#### The data

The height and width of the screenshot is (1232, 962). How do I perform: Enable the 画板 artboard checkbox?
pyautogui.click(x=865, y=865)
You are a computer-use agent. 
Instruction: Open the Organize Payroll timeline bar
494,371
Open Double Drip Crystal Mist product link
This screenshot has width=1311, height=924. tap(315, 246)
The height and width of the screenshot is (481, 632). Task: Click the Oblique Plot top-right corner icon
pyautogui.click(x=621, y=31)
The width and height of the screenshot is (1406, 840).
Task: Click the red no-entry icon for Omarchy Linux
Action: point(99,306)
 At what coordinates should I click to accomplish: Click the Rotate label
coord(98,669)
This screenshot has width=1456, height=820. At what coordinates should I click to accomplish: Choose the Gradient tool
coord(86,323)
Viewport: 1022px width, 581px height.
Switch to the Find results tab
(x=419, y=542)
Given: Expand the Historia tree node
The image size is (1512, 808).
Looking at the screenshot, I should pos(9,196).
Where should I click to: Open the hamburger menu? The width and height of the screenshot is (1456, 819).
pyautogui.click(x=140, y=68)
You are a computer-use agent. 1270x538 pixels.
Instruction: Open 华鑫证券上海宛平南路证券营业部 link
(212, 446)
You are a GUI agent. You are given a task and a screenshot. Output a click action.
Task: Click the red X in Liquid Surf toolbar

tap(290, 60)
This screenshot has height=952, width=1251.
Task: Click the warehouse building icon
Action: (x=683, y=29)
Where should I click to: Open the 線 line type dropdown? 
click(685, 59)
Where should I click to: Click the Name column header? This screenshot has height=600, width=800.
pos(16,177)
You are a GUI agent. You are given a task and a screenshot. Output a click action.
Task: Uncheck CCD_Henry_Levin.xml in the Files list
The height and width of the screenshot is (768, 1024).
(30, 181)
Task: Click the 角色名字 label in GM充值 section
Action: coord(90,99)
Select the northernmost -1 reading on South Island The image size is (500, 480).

#### Work required
For the listing shown above, count the lines that contain the word "computer" and supply only the result.

#### Response area
2